時事川柳を育てた一人に小説家の野村胡堂(こどう)がいる。明治末、当時の報知新聞に入り、社会部長時代に賞金つきの川柳欄を設けた。自ら選者を務めた胡堂が後に、「不朽の名作」と挙げたのが〈するが町広重の見た富士が見え〉だ
小说家“野村胡堂”是创作时事川柳的其中之一。在明治末期,进入了当时的《报知新闻》社,在担任社会部长的期间就开设了可以支付稿费的“川柳”这一个栏目。胡堂亲自担任挑选文稿的工作后,便有许多“不朽的名作”诞生,其中一篇名为《立骏河,眺望富士》
駿河(するが)町とは今の東京・日本橋、三越かいわいで、江戸の昔は富士見の名所だった。関東大震災で高楼が軒並み崩れ落ち、同じ場所から、67年前に広重が描いた通りの霊峰が望める。そんな放心の句は、焼け野原と化した都の姿を17音に刻んだ
骏河市是现在东京,日本桥,三越的附近,江户时期是有名的观赏富士山的好位置。因为关东大地震,高楼齐齐崩塌,同样的场所,67年前描绘的眺望灵峰—富士(山)的观赏地,有一句那样出神的川柳诗,用17个音就刻画出火烧的原野和灰烬的都市姿态。

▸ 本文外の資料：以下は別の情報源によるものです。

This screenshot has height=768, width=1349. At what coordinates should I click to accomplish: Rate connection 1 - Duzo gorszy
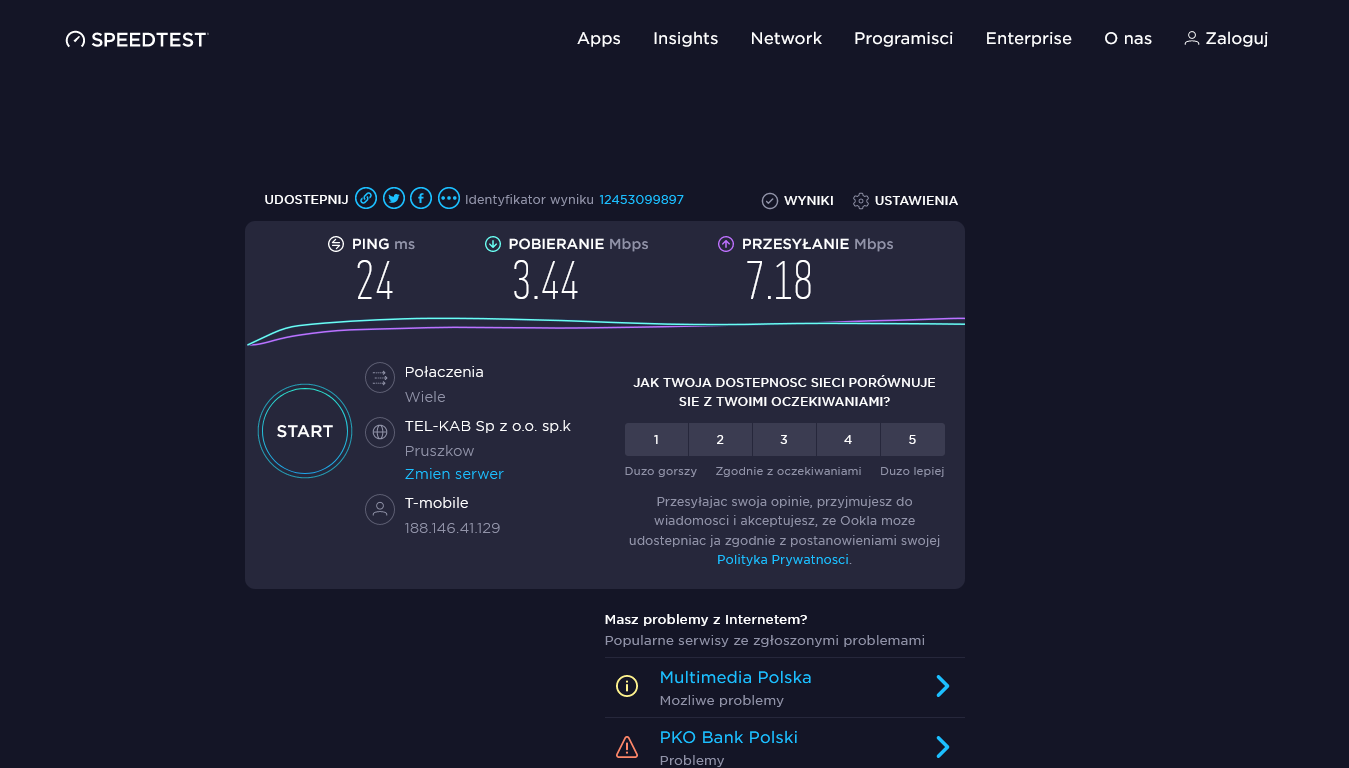click(x=656, y=439)
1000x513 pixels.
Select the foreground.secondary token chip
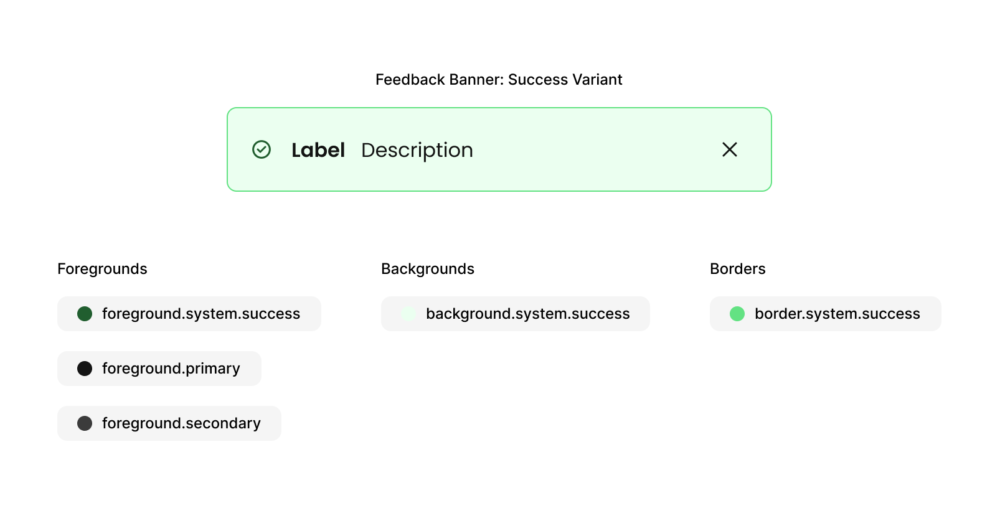[170, 424]
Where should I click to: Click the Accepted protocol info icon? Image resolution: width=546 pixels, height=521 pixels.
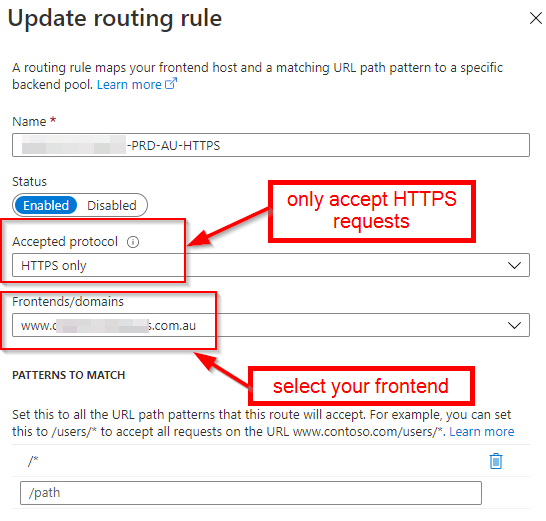coord(133,242)
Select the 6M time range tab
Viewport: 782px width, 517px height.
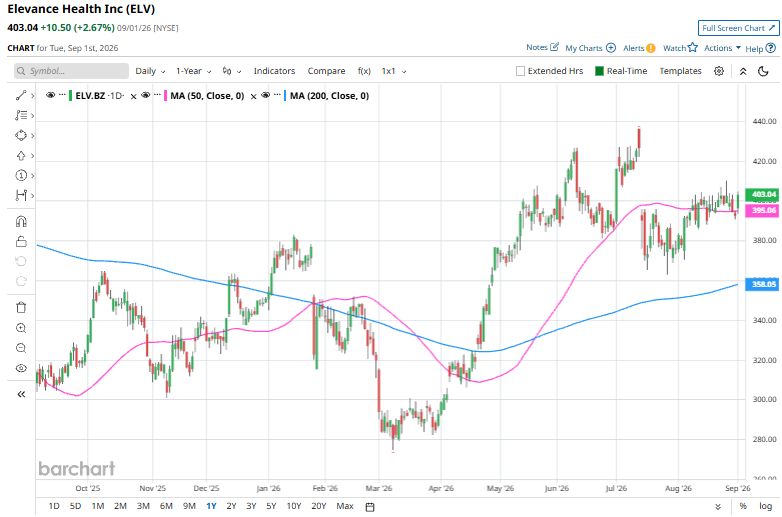pyautogui.click(x=166, y=506)
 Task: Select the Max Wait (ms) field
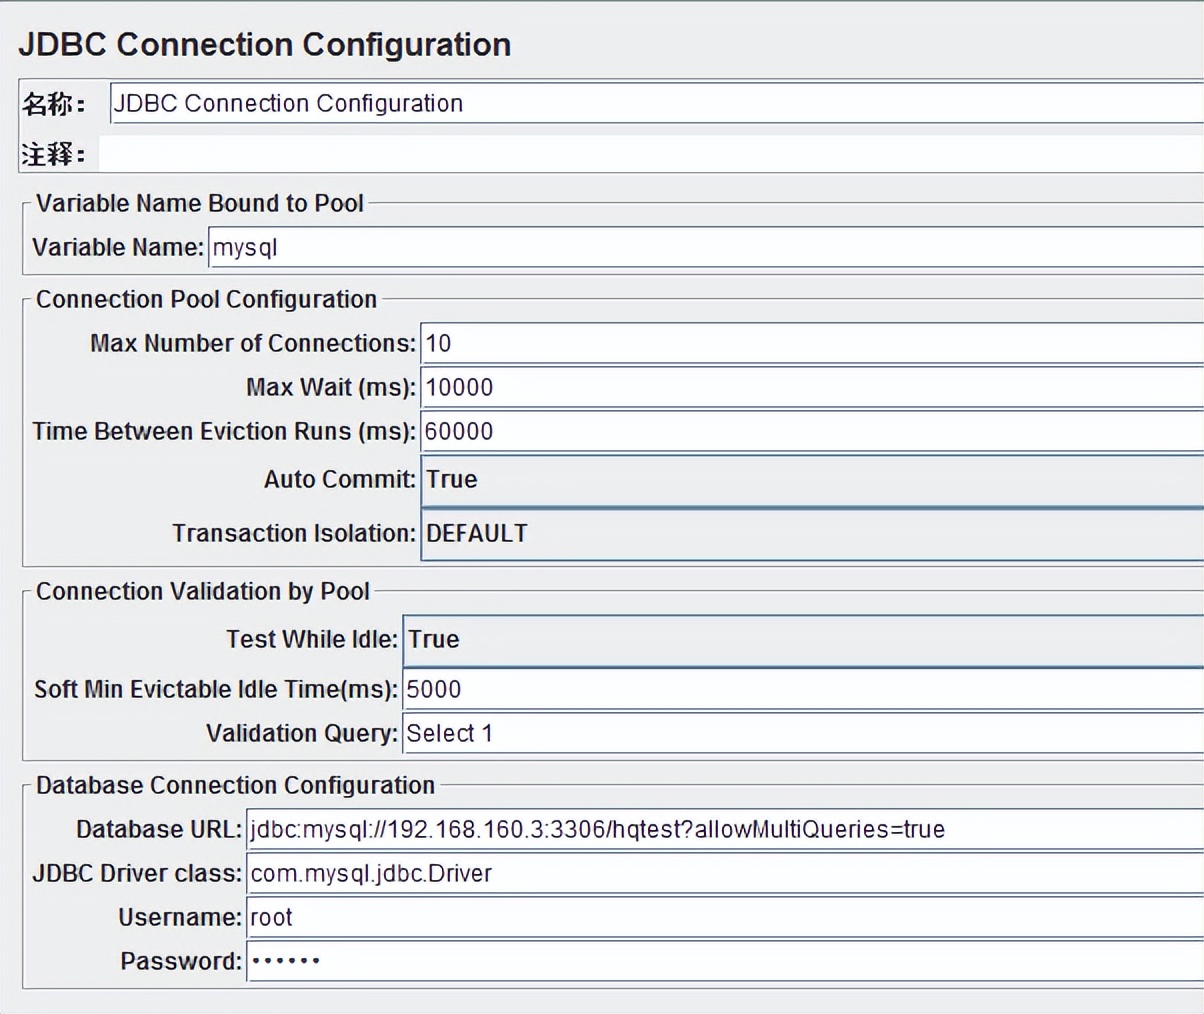pos(811,387)
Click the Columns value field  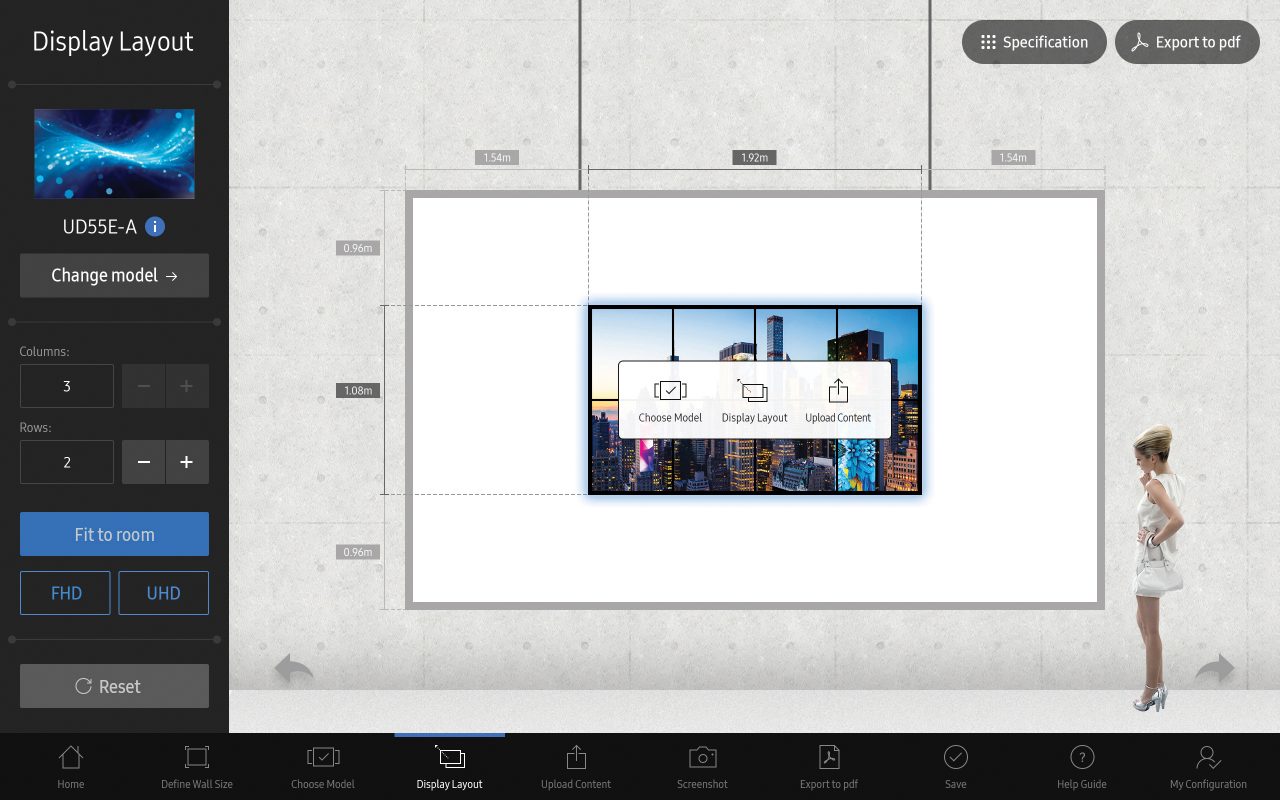coord(67,386)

16年前のきょう、神戸あたりのスカイラインも一変した。大揺れの後の薄明に浮かんだのは、全壊10万余棟のゆがんだ街だった。幾筋もの煙を上げる屋根の下で、六千数百の命が尽きた。悲しい記憶を塗り込めるように、がらりと趣を変えた街区も多い
16年前的今天,神户一带的盘山路线也完全改变了。回想起摇晃后的曙暮光,全部毁坏的有10万多栋的楼房,成了一个歪斜的街市。在冒着一缕缕浓烟的屋檐下,有6千多人丧失了生命。为了掩埋这段悲痛的记忆,改造成有风趣的街区也有很多。
阪神大震災の被災地の区画整理がようやく完了するという。甲子園球場66個分の土地に道が引き直され、生まれ育った一角を公園にされた人もいる。子や孫に安全な街をという願いが、反発を包み込んだ
据说阪神大地震的受灾区的区画整理终于完工了。在相当于66个甲子园球场的地域重新规划通道,也有人想一部分区域改造成公园。这样做的目的是为子孙的安全着想,但是却遭到反对。
震災翌年の秋、神戸で催した読者との集いを思い出す。出演してくれた地元の川柳作家、故時実新子(ときざね・しんこ)さんは、あの朝、机を亀のように背負って絞り出した一句を改めて詠んだ。〈平成七年一月十七日 裂ける〉
灾后的第一年秋天,回想起在神户和读者筹划的集会。给我们表演的当地的川柳作家,已故的时实新子,在那天早晨,像背着龟壳一样严肃地咏叹道一句。
すさまじい体験ほど伝えるのが難しい。「裂けた心」は、たやすく字や声になるものではなかろう。片や震災を知らぬ世代の先頭はもう高校生だ。景色や住人は移ろい、あの惨状と、整然たる支え合いを語り継ぐ意思が、年を追って大切になる。
对人叙述这段让人可怕的体验是困难的。“心碎”难道是简单能够理解的文字或三言两语的东西吗? 没有经历过那场震灾的同一代的人,最大的已经是高中生了。城市的面貌和居民都不断改变,震后的惨状和一直在有条理的维持重建工作的口头流传的想法,随着年龄的增长也变得尤其重要。